BVerwG, 04.04.2013 - BVerwG 1 B 24.12,1 PKH 16.12 - Vorliegen einer Divergenz i.S.d. § 132 Abs. 2 S. 2 VwGO hinsichtlich der Regelerteilungsvoraussetzungen des § 5 Abs. 1 AufenthG für einen Aufenthaltstitel

Bundesverwaltungsgericht
Beschl. v. 04.04.2013, Az.: BVerwG 1 B 24.12,1 PKH 16.12
Gericht: BVerwG
Entscheidungsform: Beschluss
Datum: 04.04.2013
Referenz: JurionRS 2013, 35907
Aktenzeichen: BVerwG 1 B 24.12,1 PKH 16.12
 

Verfahrensgang:

vorgehend:

VG Hannover - 23.02.2010 - AZ: VG 4 A 4067/08

OVG Niedersachsen - 02.10.2012 - AZ: OVG 4 LC 127/10

Redaktioneller Leitsatz:

1.

Es ist geklärt, dass die Ausnahmeregelung in § 10 Abs. 3 S. 3 AufenthG nur strikte Rechtsansprüche auf Erteilung eines Aufenthaltstitels erfasst, die sich unmittelbar aus dem Gesetz ergeben und bei denen alle zwingenden und regelhaften Tatbestandsvoraussetzungen erfüllt sind. Fehlt es an einer der allgemeinen gesetzlichen Regelerteilungsvoraussetzungen des § 5 Abs. 1 AufenthG, streitet die gesetzliche Regel nicht für, sondern gegen den Ausländer.

2.

Auch ein Anspruch aufgrund einer Ermessensvorschrift genügt nicht für eine Durchbrechung der Titelerteilungssperre des § 10 Abs. 3 S. 2 AufenthG.

In der Verwaltungsstreitsache

hat der 1. Senat des Bundesverwaltungsgerichts

am 4. April 2013

durch die Präsidentin des Bundesverwaltungsgerichts Eckertz-Höfer,

die Richterin am Bundesverwaltungsgericht Fricke und

den Richter am Bundesverwaltungsgericht Dr. Maidowski

beschlossen:

Tenor:

Der Antrag des Klägers auf Bewilligung von Prozesskostenhilfe und Beiordnung eines Rechtsanwalts wird abgelehnt.

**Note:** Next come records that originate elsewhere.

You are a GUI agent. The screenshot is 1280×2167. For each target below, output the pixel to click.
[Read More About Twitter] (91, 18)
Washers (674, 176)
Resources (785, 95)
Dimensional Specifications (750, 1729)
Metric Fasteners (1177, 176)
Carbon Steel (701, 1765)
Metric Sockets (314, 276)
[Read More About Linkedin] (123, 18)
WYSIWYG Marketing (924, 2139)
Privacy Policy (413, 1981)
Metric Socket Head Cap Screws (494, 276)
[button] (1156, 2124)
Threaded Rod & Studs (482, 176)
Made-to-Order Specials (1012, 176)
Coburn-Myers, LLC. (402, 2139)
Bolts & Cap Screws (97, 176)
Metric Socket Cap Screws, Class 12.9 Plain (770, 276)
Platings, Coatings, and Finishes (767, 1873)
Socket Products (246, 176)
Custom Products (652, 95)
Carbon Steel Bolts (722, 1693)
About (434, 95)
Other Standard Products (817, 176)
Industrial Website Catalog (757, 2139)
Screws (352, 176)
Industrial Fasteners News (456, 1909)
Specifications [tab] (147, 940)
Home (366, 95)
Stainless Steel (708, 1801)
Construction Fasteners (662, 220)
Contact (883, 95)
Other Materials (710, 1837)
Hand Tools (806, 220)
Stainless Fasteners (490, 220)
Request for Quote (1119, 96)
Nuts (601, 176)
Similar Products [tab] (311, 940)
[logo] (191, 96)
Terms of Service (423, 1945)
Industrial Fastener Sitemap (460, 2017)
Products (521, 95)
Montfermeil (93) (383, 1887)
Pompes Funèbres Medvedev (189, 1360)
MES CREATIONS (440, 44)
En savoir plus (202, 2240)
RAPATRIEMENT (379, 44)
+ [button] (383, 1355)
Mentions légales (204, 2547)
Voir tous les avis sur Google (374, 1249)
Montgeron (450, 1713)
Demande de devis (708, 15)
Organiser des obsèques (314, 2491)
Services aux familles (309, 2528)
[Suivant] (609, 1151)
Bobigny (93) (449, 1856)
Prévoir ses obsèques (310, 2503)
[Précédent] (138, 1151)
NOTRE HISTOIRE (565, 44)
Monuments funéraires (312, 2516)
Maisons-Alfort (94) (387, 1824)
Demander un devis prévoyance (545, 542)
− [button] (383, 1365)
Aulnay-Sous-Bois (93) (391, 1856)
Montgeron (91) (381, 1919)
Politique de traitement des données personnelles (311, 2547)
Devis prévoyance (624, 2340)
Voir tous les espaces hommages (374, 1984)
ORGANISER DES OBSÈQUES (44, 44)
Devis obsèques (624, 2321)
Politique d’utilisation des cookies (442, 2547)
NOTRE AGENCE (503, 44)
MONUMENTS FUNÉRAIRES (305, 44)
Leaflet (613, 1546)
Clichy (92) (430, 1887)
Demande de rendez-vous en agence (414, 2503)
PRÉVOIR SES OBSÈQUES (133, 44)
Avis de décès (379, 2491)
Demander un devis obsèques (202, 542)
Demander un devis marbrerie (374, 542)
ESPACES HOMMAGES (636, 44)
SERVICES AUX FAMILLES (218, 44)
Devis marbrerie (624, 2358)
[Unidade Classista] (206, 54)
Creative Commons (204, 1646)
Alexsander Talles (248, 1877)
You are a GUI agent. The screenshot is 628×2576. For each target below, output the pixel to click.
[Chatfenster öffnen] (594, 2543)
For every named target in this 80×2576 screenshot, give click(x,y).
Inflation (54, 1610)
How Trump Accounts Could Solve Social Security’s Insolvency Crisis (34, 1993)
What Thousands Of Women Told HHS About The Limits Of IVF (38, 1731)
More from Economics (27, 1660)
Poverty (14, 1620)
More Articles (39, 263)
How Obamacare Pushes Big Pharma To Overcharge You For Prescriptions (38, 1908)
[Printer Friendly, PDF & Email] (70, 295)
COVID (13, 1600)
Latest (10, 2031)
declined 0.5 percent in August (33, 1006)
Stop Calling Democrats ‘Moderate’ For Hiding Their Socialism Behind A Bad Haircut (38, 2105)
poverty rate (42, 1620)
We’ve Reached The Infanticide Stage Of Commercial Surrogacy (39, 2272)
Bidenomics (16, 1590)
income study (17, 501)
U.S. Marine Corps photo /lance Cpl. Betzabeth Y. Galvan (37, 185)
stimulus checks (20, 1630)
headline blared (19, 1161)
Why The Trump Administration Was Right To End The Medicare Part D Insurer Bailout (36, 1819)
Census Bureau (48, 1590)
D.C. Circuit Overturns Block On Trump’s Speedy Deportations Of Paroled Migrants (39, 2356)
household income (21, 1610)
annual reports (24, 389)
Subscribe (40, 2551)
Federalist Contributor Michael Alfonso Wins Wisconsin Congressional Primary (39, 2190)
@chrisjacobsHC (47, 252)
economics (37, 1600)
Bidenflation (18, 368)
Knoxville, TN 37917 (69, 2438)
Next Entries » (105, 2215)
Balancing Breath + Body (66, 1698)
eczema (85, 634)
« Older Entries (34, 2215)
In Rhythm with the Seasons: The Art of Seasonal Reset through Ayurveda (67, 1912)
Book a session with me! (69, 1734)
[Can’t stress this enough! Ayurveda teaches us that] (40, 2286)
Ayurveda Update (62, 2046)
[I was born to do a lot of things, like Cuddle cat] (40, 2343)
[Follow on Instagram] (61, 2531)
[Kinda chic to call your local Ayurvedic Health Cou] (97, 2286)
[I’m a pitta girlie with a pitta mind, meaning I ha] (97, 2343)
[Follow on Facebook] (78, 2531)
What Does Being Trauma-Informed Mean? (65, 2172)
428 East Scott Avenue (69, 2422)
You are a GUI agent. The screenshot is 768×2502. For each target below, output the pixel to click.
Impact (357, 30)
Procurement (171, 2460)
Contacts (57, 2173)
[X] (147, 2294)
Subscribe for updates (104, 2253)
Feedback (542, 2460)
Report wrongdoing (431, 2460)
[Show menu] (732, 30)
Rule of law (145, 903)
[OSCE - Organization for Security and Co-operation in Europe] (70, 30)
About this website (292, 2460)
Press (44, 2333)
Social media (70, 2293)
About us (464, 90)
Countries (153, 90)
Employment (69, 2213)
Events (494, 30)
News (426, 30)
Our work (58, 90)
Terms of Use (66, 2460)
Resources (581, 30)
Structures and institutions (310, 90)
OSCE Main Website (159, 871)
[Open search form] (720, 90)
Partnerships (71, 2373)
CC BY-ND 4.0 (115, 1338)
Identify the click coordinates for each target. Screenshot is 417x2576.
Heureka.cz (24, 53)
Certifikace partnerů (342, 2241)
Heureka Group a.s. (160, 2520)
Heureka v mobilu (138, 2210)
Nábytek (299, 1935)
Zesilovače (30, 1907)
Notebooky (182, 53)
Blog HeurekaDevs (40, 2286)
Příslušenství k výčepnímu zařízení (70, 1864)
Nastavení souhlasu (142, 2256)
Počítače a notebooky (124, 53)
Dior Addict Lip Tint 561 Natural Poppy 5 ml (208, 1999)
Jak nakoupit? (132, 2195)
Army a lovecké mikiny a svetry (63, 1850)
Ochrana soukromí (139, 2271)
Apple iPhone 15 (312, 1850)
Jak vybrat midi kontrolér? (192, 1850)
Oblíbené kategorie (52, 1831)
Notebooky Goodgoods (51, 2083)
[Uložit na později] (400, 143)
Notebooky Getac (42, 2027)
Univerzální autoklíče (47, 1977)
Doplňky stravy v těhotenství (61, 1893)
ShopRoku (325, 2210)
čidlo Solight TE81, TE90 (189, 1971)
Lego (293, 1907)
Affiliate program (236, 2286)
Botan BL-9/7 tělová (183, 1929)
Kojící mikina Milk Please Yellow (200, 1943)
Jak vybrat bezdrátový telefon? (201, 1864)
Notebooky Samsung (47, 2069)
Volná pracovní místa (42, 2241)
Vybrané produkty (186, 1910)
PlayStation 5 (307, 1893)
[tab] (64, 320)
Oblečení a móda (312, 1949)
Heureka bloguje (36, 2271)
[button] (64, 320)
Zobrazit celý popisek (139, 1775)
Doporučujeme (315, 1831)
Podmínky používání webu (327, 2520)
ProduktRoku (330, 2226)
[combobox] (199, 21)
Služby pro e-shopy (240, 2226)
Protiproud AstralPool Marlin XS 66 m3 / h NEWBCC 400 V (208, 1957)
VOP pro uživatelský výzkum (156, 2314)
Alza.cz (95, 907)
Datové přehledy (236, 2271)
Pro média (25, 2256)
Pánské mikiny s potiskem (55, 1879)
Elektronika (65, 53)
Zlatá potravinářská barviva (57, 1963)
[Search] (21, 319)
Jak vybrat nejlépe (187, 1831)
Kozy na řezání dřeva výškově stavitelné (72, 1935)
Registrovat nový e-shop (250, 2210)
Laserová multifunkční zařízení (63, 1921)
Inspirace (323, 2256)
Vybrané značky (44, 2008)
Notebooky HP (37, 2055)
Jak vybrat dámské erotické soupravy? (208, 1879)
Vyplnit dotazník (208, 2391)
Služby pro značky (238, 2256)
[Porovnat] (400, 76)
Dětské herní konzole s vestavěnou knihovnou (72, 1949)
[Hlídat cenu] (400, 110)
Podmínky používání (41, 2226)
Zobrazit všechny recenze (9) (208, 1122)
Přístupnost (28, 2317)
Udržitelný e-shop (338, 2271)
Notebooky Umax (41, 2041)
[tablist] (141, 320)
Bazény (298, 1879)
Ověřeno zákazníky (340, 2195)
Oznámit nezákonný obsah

Das Verfahren wird eingestellt.

Der Beschluss des Niedersächsischen Oberverwaltungsgerichts vom 2. Oktober 2012 und das Urteil des Verwaltungsgerichts Hannover vom 23. Februar 2010 sind wirkungslos.

Der Kläger trägt die Kosten des Verfahrens in allen Rechtszügen.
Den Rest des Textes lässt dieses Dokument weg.